MR. JUSTICE JACKSON: I now desire to read some parts of this into the record. It becomes Exhibit USA-828. I will offer it as such.

Will you kindly follow the German text and see if I correctly quote:

“My dear Reich Minister!

“Enclosed you will find a copy of a report of the Inspector of the Secret State Police, dated 28 March 1935.

“This report gives me an occasion to state my fundamental attitude towards the question of corporal punishment for internees. The numerous instances of ill-treatment which have come to the knowledge of the authorities of justice point to three different reasons for such ill-treatment of prisoners:

“1. Beating as a disciplinary punishment in concentration camps.

“2. Ill-treatment, mostly of political internees, in order to make them talk.

“3. Ill-treatment of internees arising out of sheer wantonness or for sadistic motives.”

**DATA SECTION**

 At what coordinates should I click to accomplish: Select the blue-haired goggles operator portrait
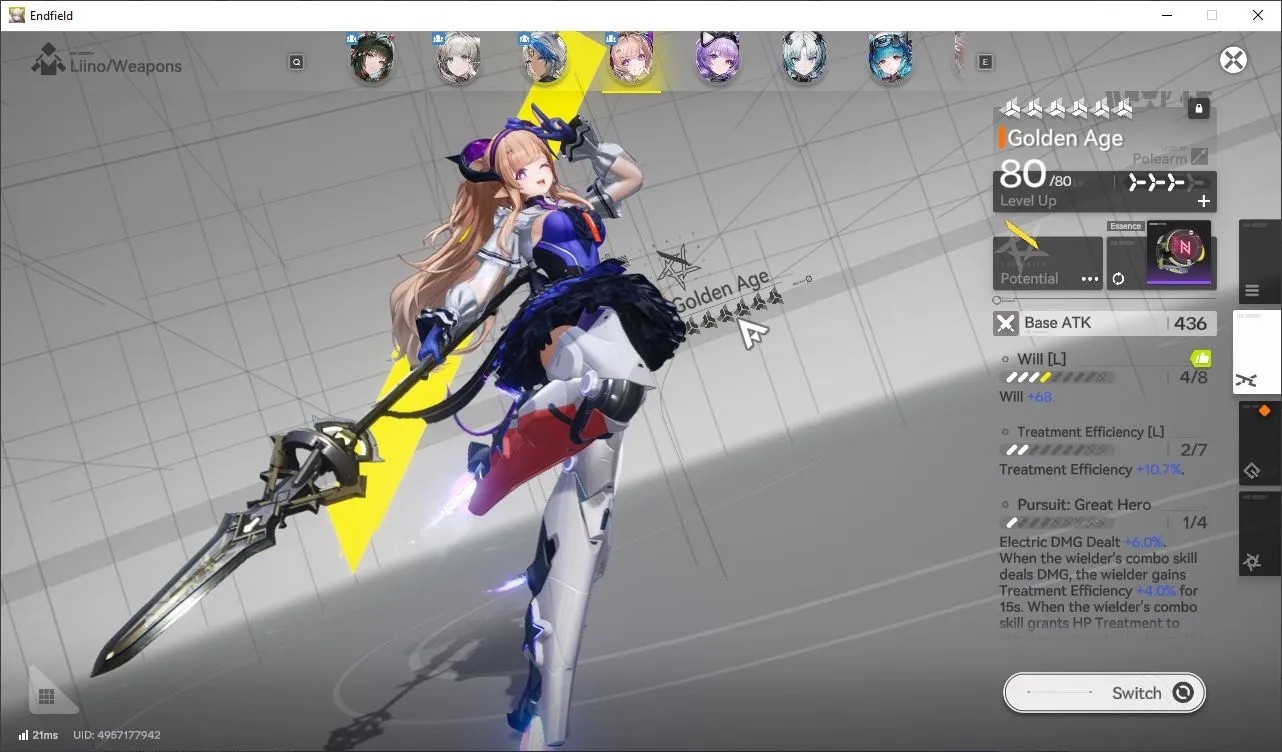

**EXERCISES TO COMPLETE**
1) How would the sentence "Enclosed you will find a copy of a report of the Inspector of the Secret State Police, dated 28 March 1935." from the courtroom transcript read in Spanish?
2) Can you carry the courtroom transcript forward from its final line?

**RESPONSES TO THE TASKS**
1) Adjunto encontrará una copia de un informe del Inspector de la Policía Secreta del Estado, fechado el 28 de marzo de 1935.

2)
I think I will not take the Tribunal’s time to read his comment on Number 1 or Number 2. About Number 3, you will find in the German text:

“The experience of the first revolutionary years has shown that the persons who are charged to administer the beatings generally lose all sense of the purpose and meaning of their action after a short time, and permit themselves to be governed by personal feelings of revenge, or sadistic tendencies. Thus members of the guard detail of the former concentration camp at Bredow, near Stettin, completely stripped a prostitute who had an argument with one of them and beat her with whips and cowhides in such a fashion that the woman 2 months later still showed two open and infected wounds.”